TEXTAUSZUG

######

Entsetzen, Kritik, Warnungen: Nach seinen Bemerkungen zur Nato und zu Russland erntet der ehemalige US-Präsident Donald Trump viel Gegenwind. Der republikanische US-Präsidentschaftsbewerber hatte während eines Wahlkampfauftrittes am Wochenende angedeutet, bei einem Angriff Russlands Nato-Partnern nicht helfen zu wollen, wenn diese ihre Verteidigungsausgaben nicht zahlten.
Aus Sicht des SPD-Außenpolitikers Michael Roth sind Trumps Drohungen eine Gefahr für die gesamte Nato. Der Vorsitzende des Auswärtigen Ausschusses im Bundestag sieht darin einen Weckruf, verstärkt in Verteidigung zu investieren. Dem Tagesspiegel sagte Roth: "Hoffentlich wachen jetzt alle in Europa auf! Schönreden und Kopf in den Sand sind keine Strategie!". Und weiter: "Sollte Trump wirklich wieder ins Weiße Haus einziehen, ist mit allem zu rechnen. Auch mit dem Schlimmsten."
USA:Trump würde säumige Nato-Mitglieder nicht vor Russland schützen
Wenn ein Land seine Verteidigungsausgaben nicht zahle, sollten die USA es nach den Worten des Ex-Präsidenten nicht verteidigen - und Russland sogar zur Aggression ermutigen. Das Weiße Haus nennt die Bemerkungen "verrückt".

######

BEREITGESTELLTES MATERIAL
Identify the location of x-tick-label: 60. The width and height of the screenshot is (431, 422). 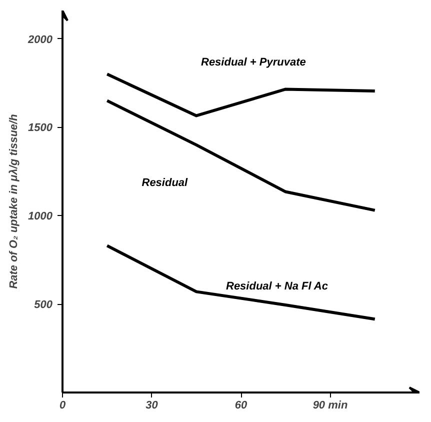
(241, 406).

######

AUFGABE A
Übertragen Sie aus dem Textauszug wortgetreu den Abschnitt von "Entsetzen, Kritik, Warnungen: Nach" bis "Verteidigungsausgaben nicht zahlten.".
AUFGABE B
Welchen Vorsitz hat Michael Roth laut dem Textauszug inne?
AUFGABE C
Nennen Sie alle Begriffe, die der Textauszug in seinem ersten Satz vor dem Doppelpunkt aufzählt.

LÖSUNG A
Entsetzen, Kritik, Warnungen: Nach seinen Bemerkungen zur Nato und zu Russland erntet der ehemalige US-Präsident Donald Trump viel Gegenwind. Der republikanische US-Präsidentschaftsbewerber hatte während eines Wahlkampfauftrittes am Wochenende angedeutet, bei einem Angriff Russlands Nato-Partnern nicht helfen zu wollen, wenn diese ihre Verteidigungsausgaben nicht zahlten.

LÖSUNG B
Michael Roth ist Vorsitzender des Auswärtigen Ausschusses im Bundestag.

LÖSUNG C
Entsetzen, Kritik, Warnungen